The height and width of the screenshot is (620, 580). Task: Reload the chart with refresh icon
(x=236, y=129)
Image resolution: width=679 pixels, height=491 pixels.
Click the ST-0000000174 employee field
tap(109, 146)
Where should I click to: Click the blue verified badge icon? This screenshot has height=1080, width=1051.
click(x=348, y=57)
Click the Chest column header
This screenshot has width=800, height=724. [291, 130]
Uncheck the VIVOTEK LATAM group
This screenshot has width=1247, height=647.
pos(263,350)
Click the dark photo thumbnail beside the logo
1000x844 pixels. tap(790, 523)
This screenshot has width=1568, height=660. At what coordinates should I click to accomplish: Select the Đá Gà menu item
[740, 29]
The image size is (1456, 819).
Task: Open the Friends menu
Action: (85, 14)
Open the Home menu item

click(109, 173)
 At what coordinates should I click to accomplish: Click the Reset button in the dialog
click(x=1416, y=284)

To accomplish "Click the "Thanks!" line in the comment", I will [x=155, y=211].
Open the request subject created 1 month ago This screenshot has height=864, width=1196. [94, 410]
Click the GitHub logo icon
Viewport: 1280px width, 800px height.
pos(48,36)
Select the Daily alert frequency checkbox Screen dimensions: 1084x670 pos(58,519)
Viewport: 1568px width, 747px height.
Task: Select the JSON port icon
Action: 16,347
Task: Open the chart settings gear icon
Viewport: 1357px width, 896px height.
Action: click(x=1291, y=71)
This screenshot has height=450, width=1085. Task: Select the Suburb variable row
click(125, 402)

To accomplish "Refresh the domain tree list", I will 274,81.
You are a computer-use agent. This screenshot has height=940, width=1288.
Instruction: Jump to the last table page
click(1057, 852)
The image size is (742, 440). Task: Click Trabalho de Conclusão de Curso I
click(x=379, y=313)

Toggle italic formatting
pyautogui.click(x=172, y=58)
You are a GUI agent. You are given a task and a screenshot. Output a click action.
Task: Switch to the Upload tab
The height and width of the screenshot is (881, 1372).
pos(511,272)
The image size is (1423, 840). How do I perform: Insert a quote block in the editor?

• • •

## Directions
Can you give every line of the listing above as a numbered list, leaving out the blank lines?

## Response to this task
1. The height and width of the screenshot is (620, 580). Task: Reload the chart with refresh icon
2. (x=236, y=129)
3. Image resolution: width=679 pixels, height=491 pixels.
4. Click the ST-0000000174 employee field
5. tap(109, 146)
6. Where should I click to: Click the blue verified badge icon? This screenshot has height=1080, width=1051.
7. click(x=348, y=57)
8. Click the Chest column header
9. This screenshot has width=800, height=724. [291, 130]
10. Uncheck the VIVOTEK LATAM group
11. This screenshot has width=1247, height=647.
12. pos(263,350)
13. Click the dark photo thumbnail beside the logo
14. 1000x844 pixels. tap(790, 523)
15. This screenshot has width=1568, height=660. At what coordinates should I click to accomplish: Select the Đá Gà menu item
16. [740, 29]
17. The image size is (1456, 819).
18. Task: Open the Friends menu
19. Action: (85, 14)
20. Open the Home menu item
21. click(109, 173)
22.  At what coordinates should I click to accomplish: Click the Reset button in the dialog
23. click(x=1416, y=284)
24. To accomplish "Click the "Thanks!" line in the comment", I will [x=155, y=211].
25. Open the request subject created 1 month ago This screenshot has height=864, width=1196. [94, 410]
26. Click the GitHub logo icon
27. Viewport: 1280px width, 800px height.
28. pos(48,36)
29. Select the Daily alert frequency checkbox Screen dimensions: 1084x670 pos(58,519)
30. Viewport: 1568px width, 747px height.
31. Task: Select the JSON port icon
32. Action: 16,347
33. Task: Open the chart settings gear icon
34. Viewport: 1357px width, 896px height.
35. Action: click(x=1291, y=71)
36. This screenshot has height=450, width=1085. Task: Select the Suburb variable row
37. click(125, 402)
38. To accomplish "Refresh the domain tree list", I will 274,81.
39. You are a computer-use agent. This screenshot has height=940, width=1288.
40. Instruction: Jump to the last table page
41. click(1057, 852)
42. The image size is (742, 440). Task: Click Trabalho de Conclusão de Curso I
43. click(x=379, y=313)
44. Toggle italic formatting
45. pyautogui.click(x=172, y=58)
46. You are a GUI agent. You are given a task and a screenshot. Output a click action.
47. Task: Switch to the Upload tab
48. The height and width of the screenshot is (881, 1372).
49. pos(511,272)
50. The image size is (1423, 840). How do I perform: Insert a quote block in the editor?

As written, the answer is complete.